Le mur démographique et l’explosion des maladies chroniques saturent les urgences : des patients polypathologiques, en état sévère, s’y accumulent faute d’avoir été pris en charge ailleurs, et y restent longtemps, faute de « solutions d’aval » (lits d’hospitalisation, en Ehpad, en hospitalisation à domicile…), résument six personnalités missionnées en septembre 2025 par le ministère de la Santé, dans ce rapport consulté par l’AFP. Il faut ériger la prise en charge des personnes âgées polypathologiques en « priorité absolue », qui devra être « financée » et « valorisée », poursuivent ces auteurs, dont plusieurs urgentistes et cadres hospitaliers.
En Ehpad il faudrait, d’ici 2050, 365 000 places en plus des 640 000 existantes. À l’avenir, « les aînés les moins dépendants devront rester à domicile ou en résidence autonomie » – nécessitant la création de 800 000 emplois – et les Ehpad et hôpitaux accueilleront les cas très complexes, anticipent-ils.
Les parcours de soin devront donc être organisés ensemble par « tous les acteurs d’un territoire » (soignants de ville, hôpital, médico-social…), orientés vers « le dépistage précoce » et « le maintien à domicile », écrivent-ils.

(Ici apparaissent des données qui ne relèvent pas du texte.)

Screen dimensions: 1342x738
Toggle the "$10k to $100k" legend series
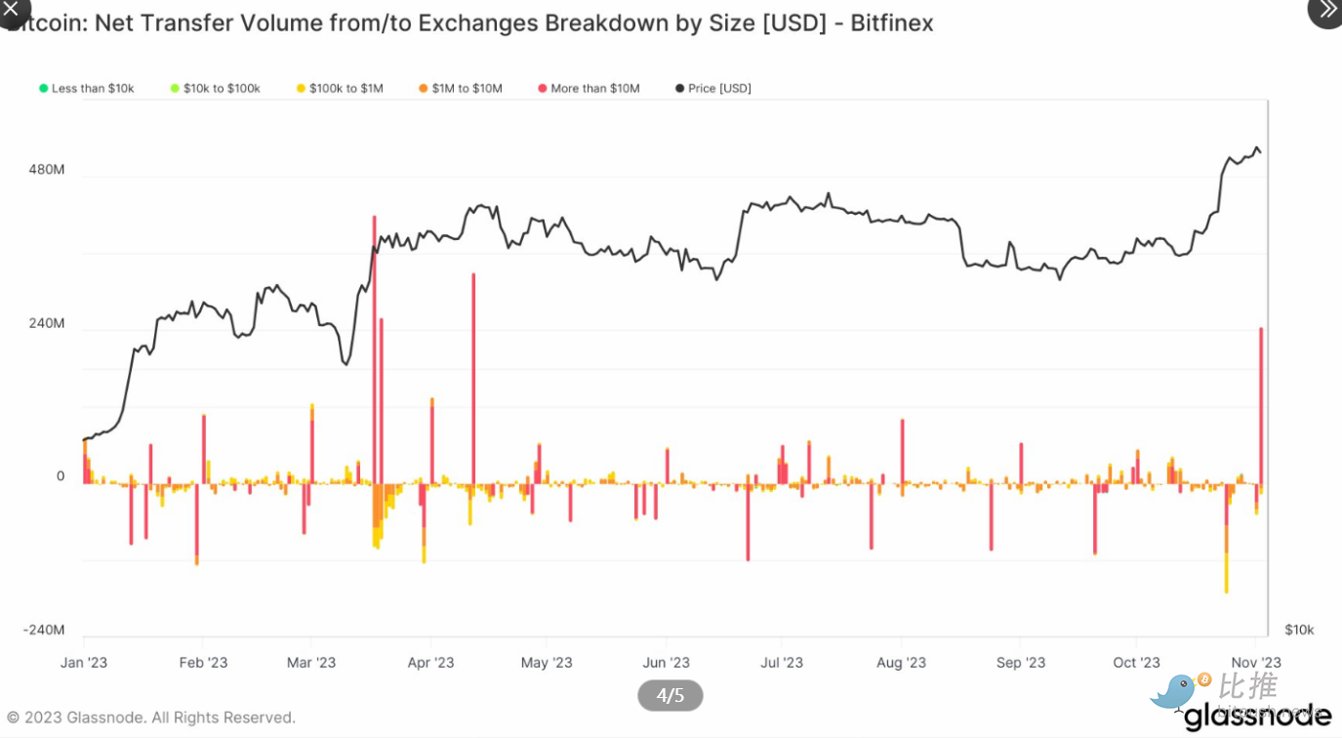[215, 89]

La formation médicale est aujourd’hui « concentrée sur les spécialités d’organe » techniques, « au détriment de formations holistiques (médecine interne, gériatrie, urgence…) », ce qui « ne correspond plus aux besoins », observent-ils.
« Filières gériatriques »
Ils suggèrent d’augmenter les effectifs de ces spécialités « transversales », et de « réorganiser » les hôpitaux autour d’elles, en augmentant substantiellement le nombre de lits de « médecine interne et polyvalente », y adossant un « solide service social », et supprimant des « lits de spécialité » dans les petits établissements. Ils proposent aussi de créer une spécialité « gériatrie » pour les infirmières en pratique avancée (IPA), déployables notamment dans les Ehpad.

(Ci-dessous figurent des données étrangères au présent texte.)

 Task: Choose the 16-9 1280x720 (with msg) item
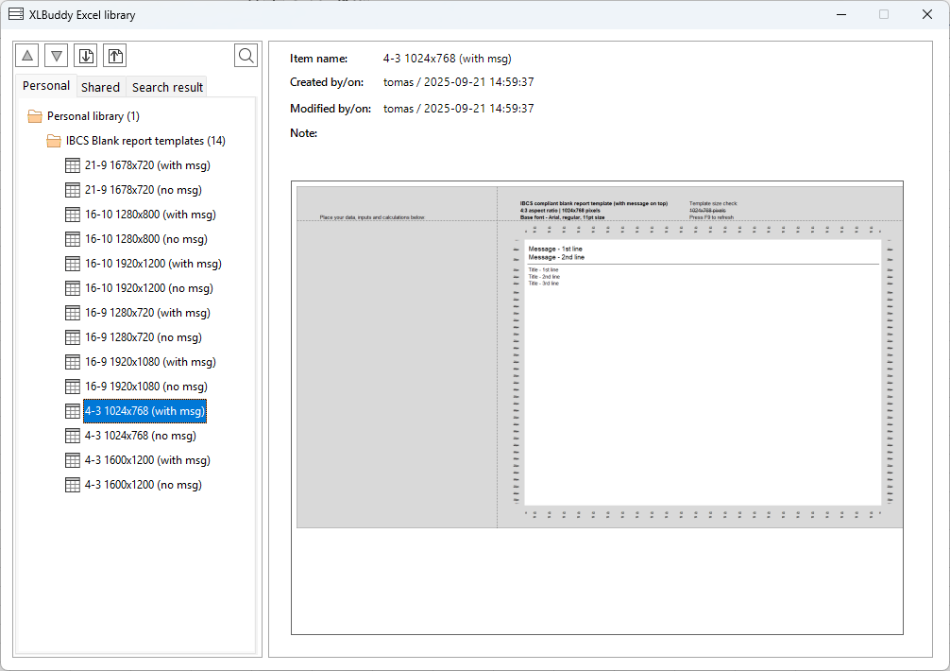(147, 313)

Ils préconisent encore de « rendre obligatoires » et « doter de moyens », pour les urgences fréquentées (25 000 passages annuels), les « cellules d’ordonnancement des lits » d’aval, qui connaissent en temps réel les capacités et peuvent organiser des transferts interservices. Ces lits pourraient même être gérés à l’échelle territoriale, envisagent-ils.
Ils appellent enfin à généraliser « les bonnes pratiques », comme les « filières gériatriques » au sein des Samu-SAS, capables de réorienter des malades ou d’organiser des « admissions directes » sans passage aux urgences, les « équipes mobiles » qui interviennent notamment au domicile et en Ehpad, ou les numéros d’appel destinés à fournir aux soignants non spécialisés un avis expert.
« Les solutions existent. Elles exigent aujourd’hui des arbitrages politiques clairs, des moyens dédiés et un calendrier contraignant », a réagi le syndicat Samu Urgences de France, qui au cœur d’un été caniculaire, « demande instamment » des arbitrages « à la hauteur ». La Société française de médecine d’urgence (SFMU) a aussi appelé « à engager sans délai la mise en œuvre de ces recommandations ».
La Fédération SOS Médecins dit aussi « partager » les constats dressés, mais regrette de ne pas avoir été représentée. « On ne peut construire l’alternative aux urgences sans ceux qui la mettent déjà en œuvre », et « les structures libérales organisées de soins non programmés (doivent être) pleinement associées aux suites », plaide-t-elle dans un communiqué.